Di sisi lain, ia menambahkan bahwa investor juga mewaspadai kondisi politik Indonesia. Pasar sedang mencermati pemerintahan baru dapat menggalang dukungan lebih banyak dari partai politik lain. Presiden baru mendatang perlu menaikan dukungan di DPR menjadi mayoritas untuk mendukung program pemerintahannya dapat berjalan dengan lancar.

"Rupiah mungkin akan diperdagangkan di kisaran Rp11.670-Rp11.725 per dolar AS untuk Jumat ini," katanya.

Pengamat Pasar Uang dari Bank Himpunan Saudara, Rully Nova menambahkan bahwa penggerak pasar keuangan di dalam negeri masih minim sehingga mata uang rupiah kembali berada di area negatif, namun fluktuasinya masih stabil.

"Pasar sedang menunggu kepastian harga bahan bakar minyak (BBM) bersubsidi.

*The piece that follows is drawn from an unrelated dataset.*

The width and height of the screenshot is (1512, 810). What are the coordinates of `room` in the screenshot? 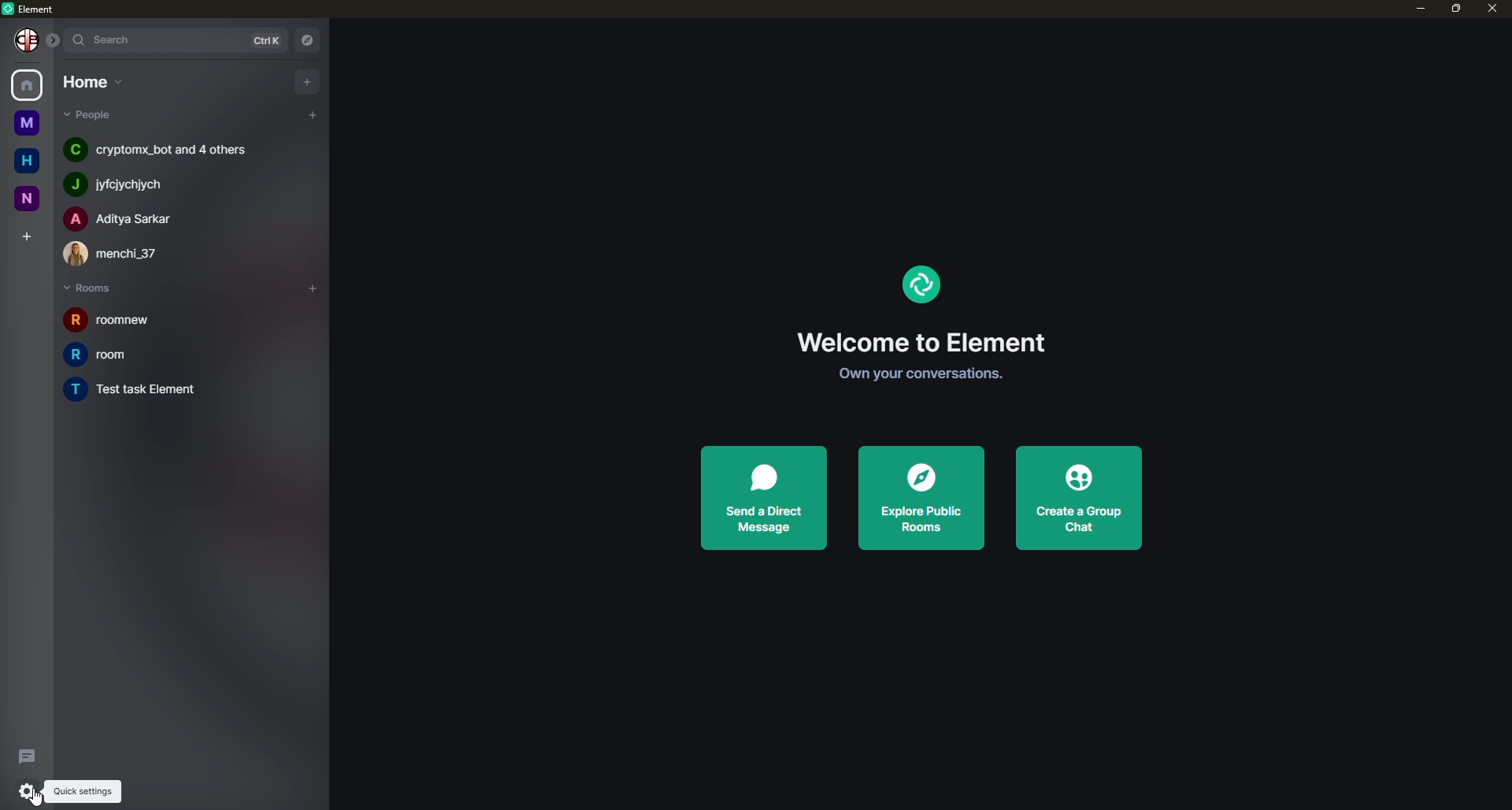 It's located at (113, 355).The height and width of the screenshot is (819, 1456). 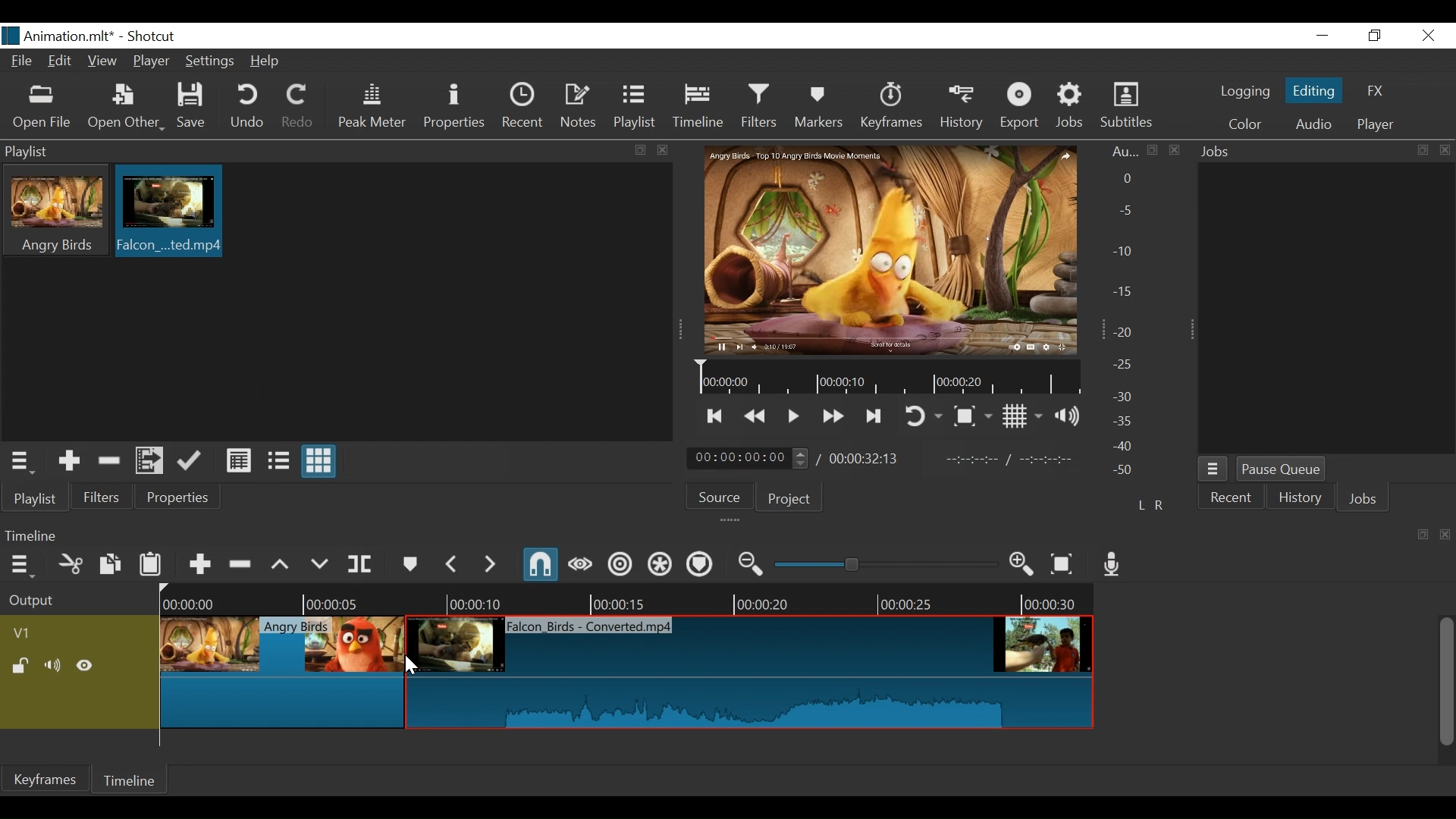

Dalam posisi menunggu itu pelaku pasar uang cenderung memilih dolar AS dalam transaksinya," katanya.

Di sisi lain, lanjut dia, sebagian pelaku pasar uang juga mencemaskan kenaikan suku bunga AS (Fed rate) yang diperkirakan lebih cepat menyusul beberapa data ekonomi AS menunjukan perbaikan.

"Naiknya suku bunga AS berdampak cukup negatif bagi pasar negara berkembang, termasuk Indonesia," katanya.